"Por convención son lo dulce y lo amargo, lo caliente y lo frío, el color.
En realidad sólo son los átomos y el vacío".
Demócrito de Abdera
Una hoja en blanco. Un lienzo en blanco. Un escenario vacío. Un estadio desnudo, sólo sillas, césped, focos. Un mercado media hora antes de abrir. Los cables justo antes de entrar en el enchufe. La electricidad que flota, que pertenece en el aire muerta de ganas por estallar. El instante previo, el postrero. Lo que va a pasar. La improvisación. La secuencia inacabada. Una forma de adelantarse en el tiempo y hacerlo nuestro aunque sea sólo por una vez. Es el movimiento. El pie a punto de pisar la arena mojada. Ella a punto de aparecer por aquella esquina. El vaso de leche que va hacia el suelo y se hará pedazos. Es Peckinpah. Hitchcock. El temor. El suspense. Todo lo que puede pasar. La incertidumbre.

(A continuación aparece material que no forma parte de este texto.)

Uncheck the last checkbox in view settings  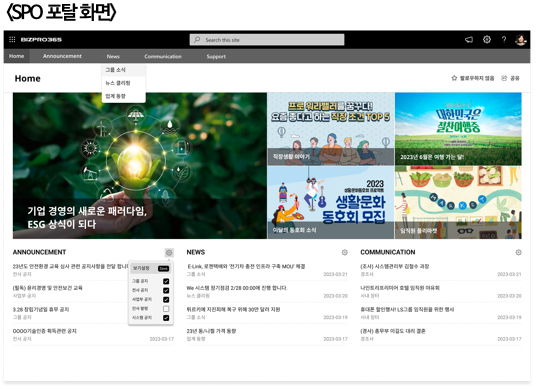pos(166,319)
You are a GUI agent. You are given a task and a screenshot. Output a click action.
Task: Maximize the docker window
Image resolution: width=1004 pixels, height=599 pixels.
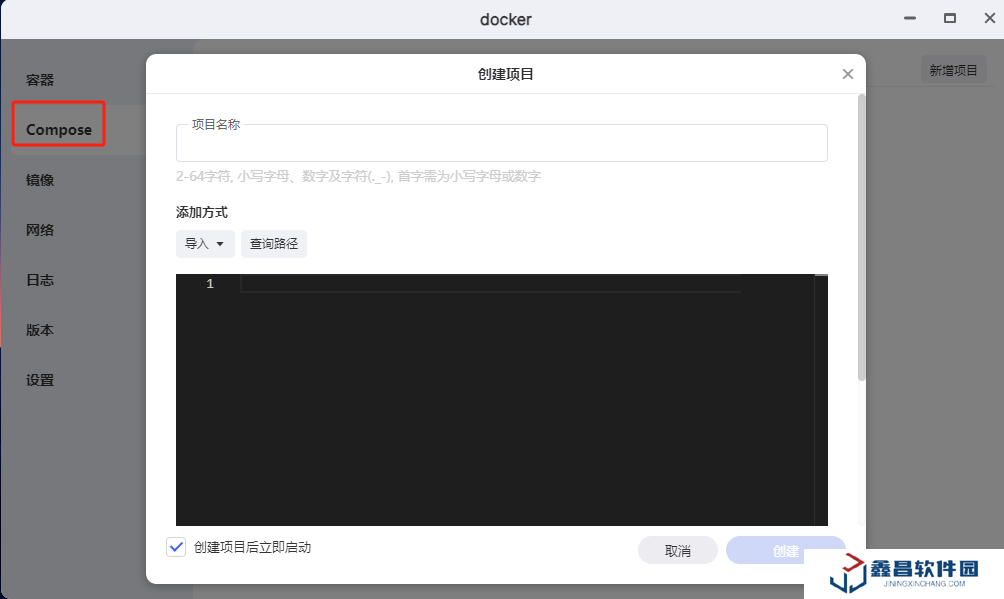click(950, 18)
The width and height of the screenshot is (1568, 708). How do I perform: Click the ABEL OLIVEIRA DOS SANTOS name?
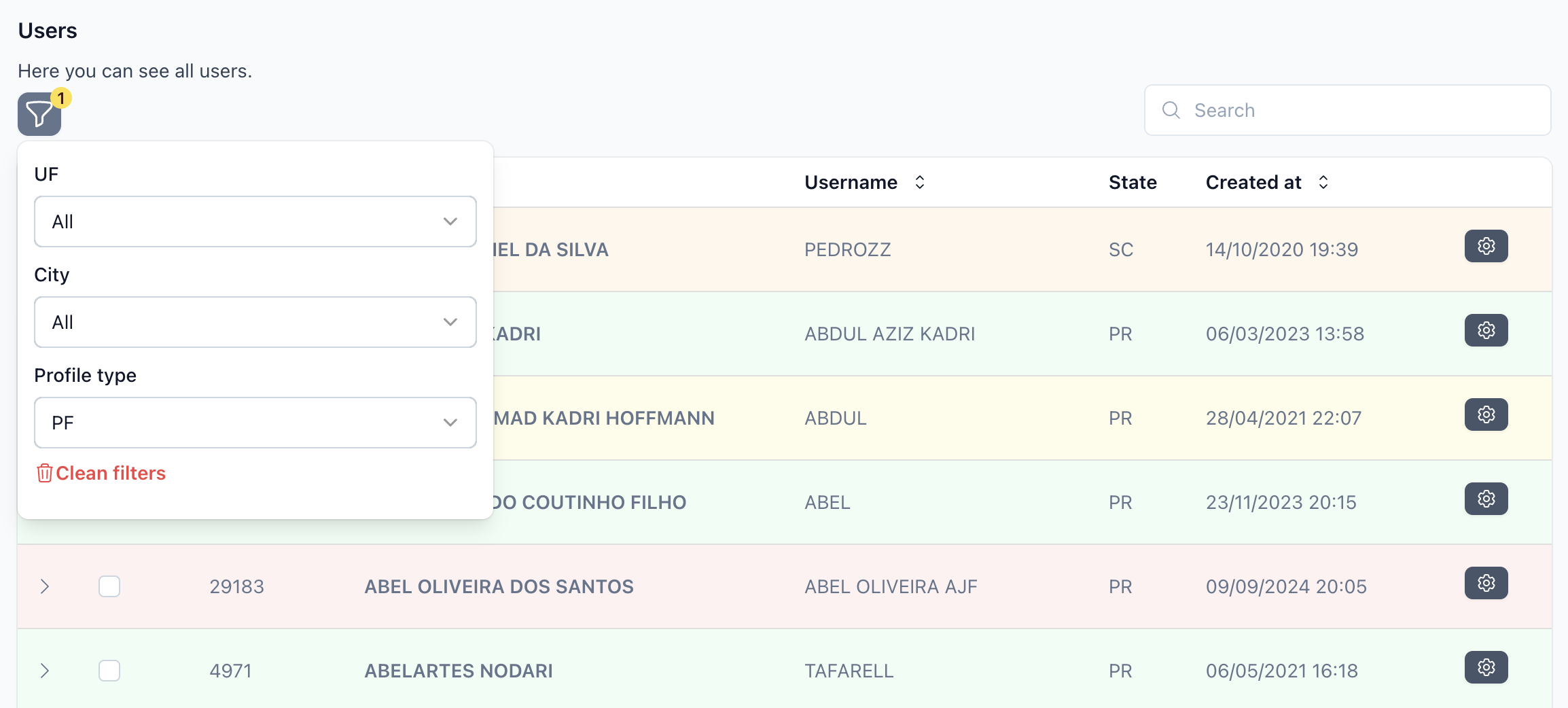coord(499,586)
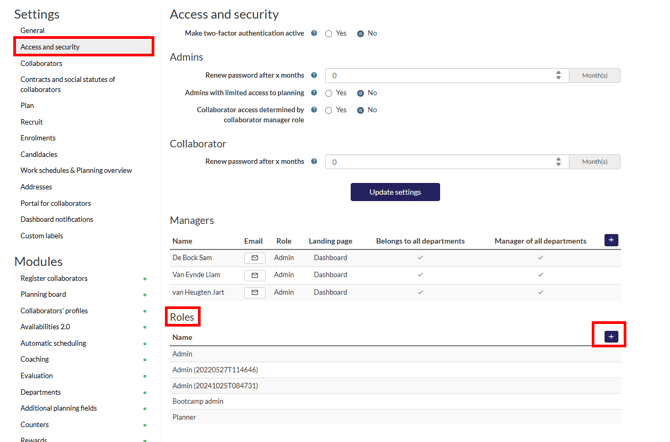This screenshot has height=442, width=670.
Task: Click the add manager plus icon
Action: [x=610, y=240]
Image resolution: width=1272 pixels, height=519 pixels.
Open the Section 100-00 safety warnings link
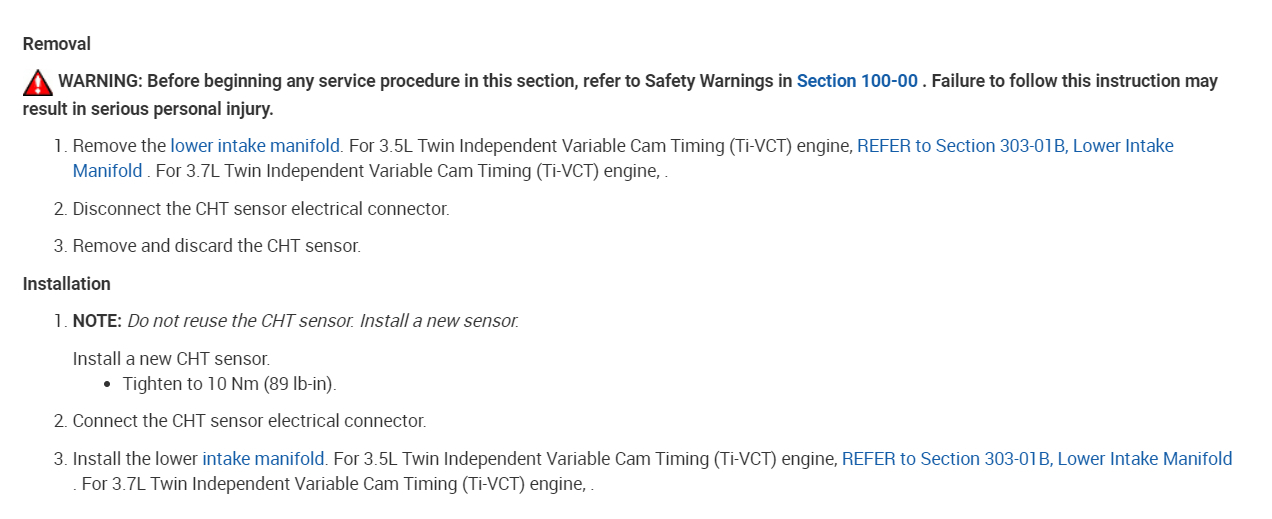point(857,81)
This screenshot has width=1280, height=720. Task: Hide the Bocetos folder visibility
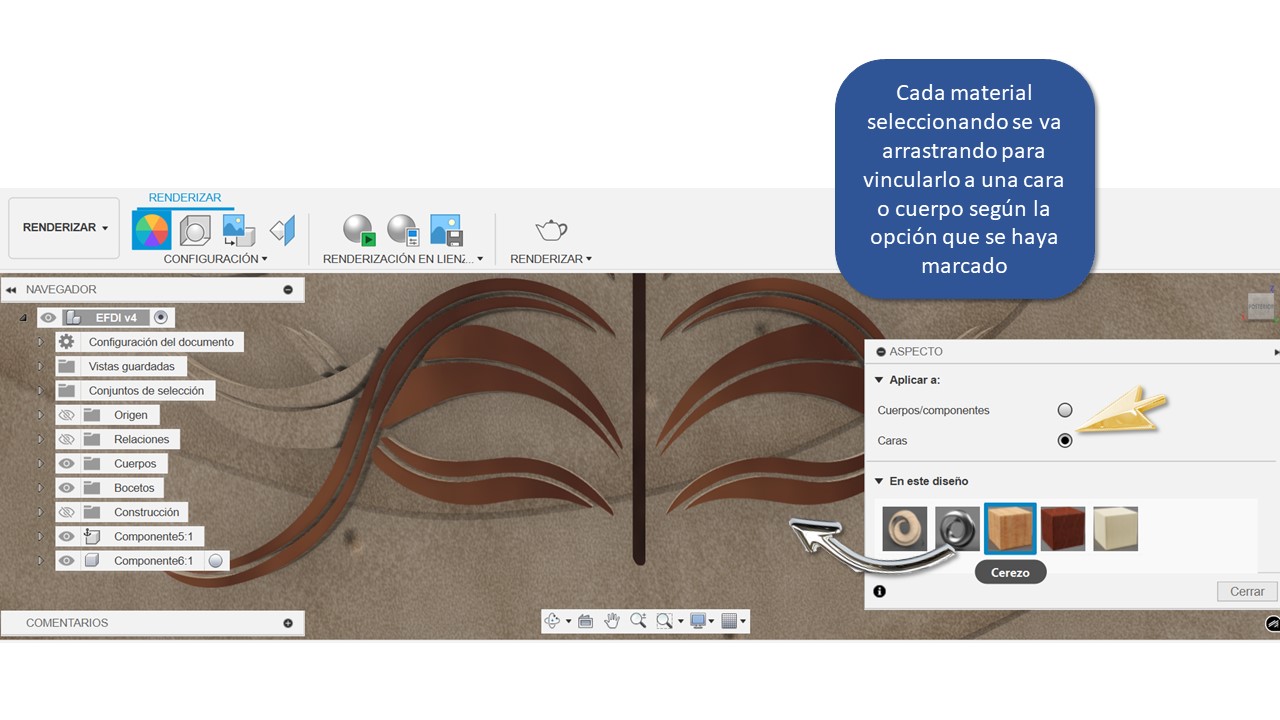pos(67,488)
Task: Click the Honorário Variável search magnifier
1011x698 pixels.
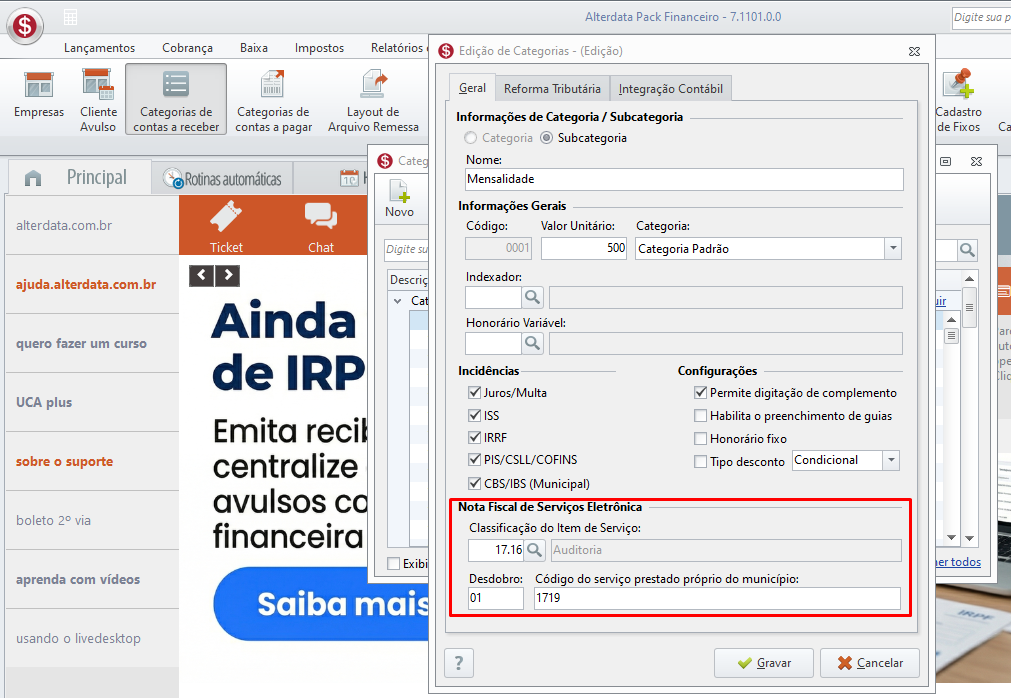Action: pyautogui.click(x=533, y=343)
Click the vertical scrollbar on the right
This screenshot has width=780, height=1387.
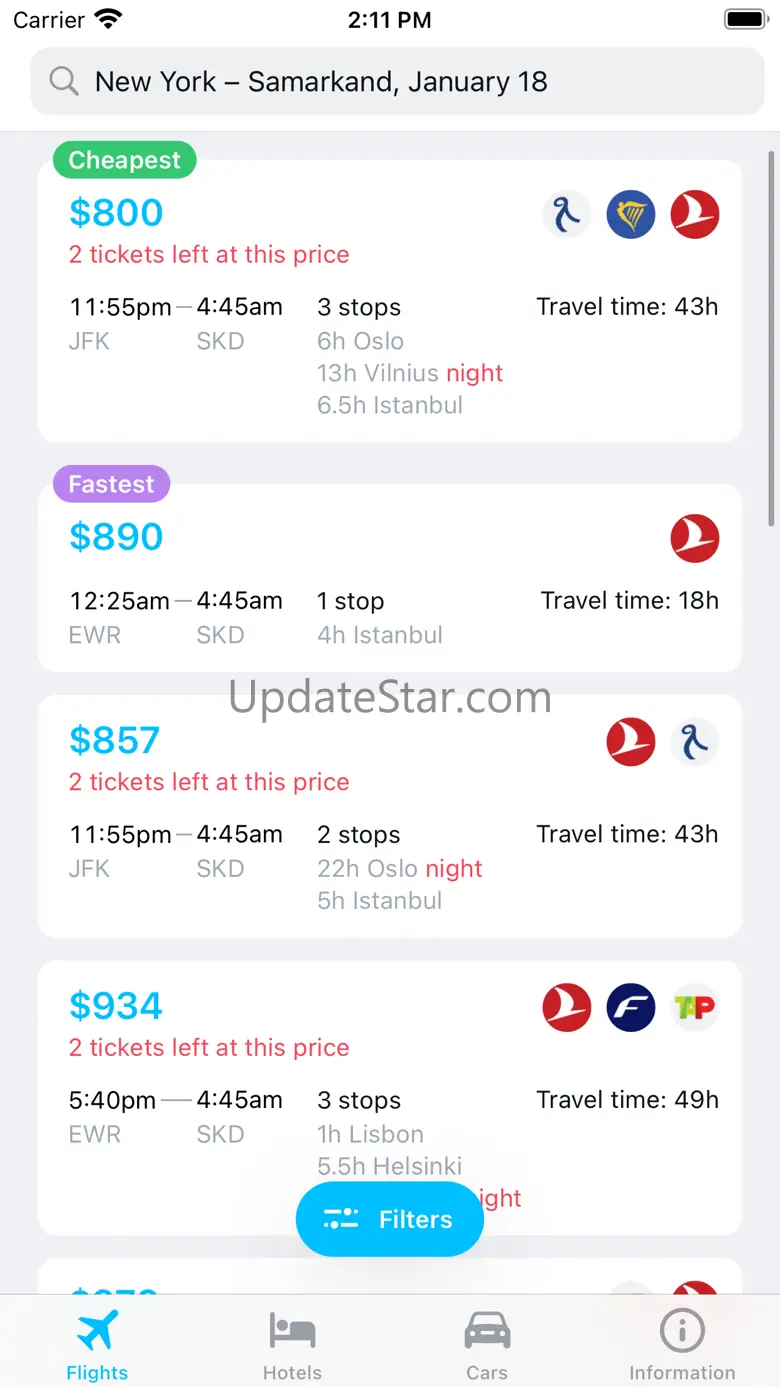(770, 340)
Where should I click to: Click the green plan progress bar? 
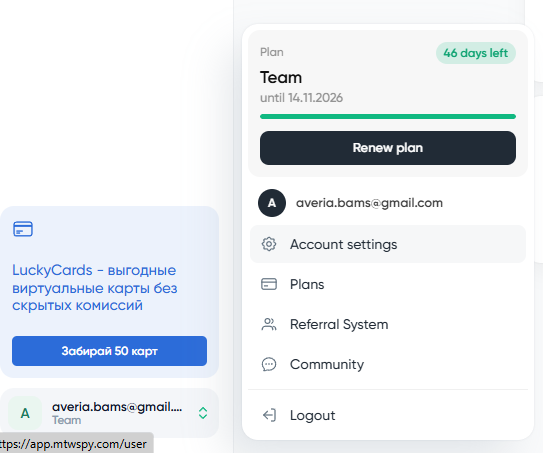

Mientras estás ahí dentro de ese vacío, de ese espacio suspendido, vives la acción antes de que suceda, estás produciéndola dentro de tu cabeza. El vacío, lo incompleto, lo que tratamos llenar escribiendo, leyendo, esculpiendo el mármol, tocando el piano, escuchándolo. El vacío del miedo. El terror. También es lo que el ser humano ha estado intentando evitar desde hace miles de años.
Desde que se irguió sobre sus dos patas. Desde que salió de la cueva y miró todo lo que rodeaba y se sintió como una pelusa de algodón. Entonces lo llenó de dioses, de normas, de leyendas, de espíritus, de arte, de ciencia. El vacío, los límites de lo conocido. Ha sido el motor de la Humanidad, hasta tal punto que se puede llamar al un hombre: “Llenador de vacíos”... y también creador de ellos. La pregunta y la respuesta.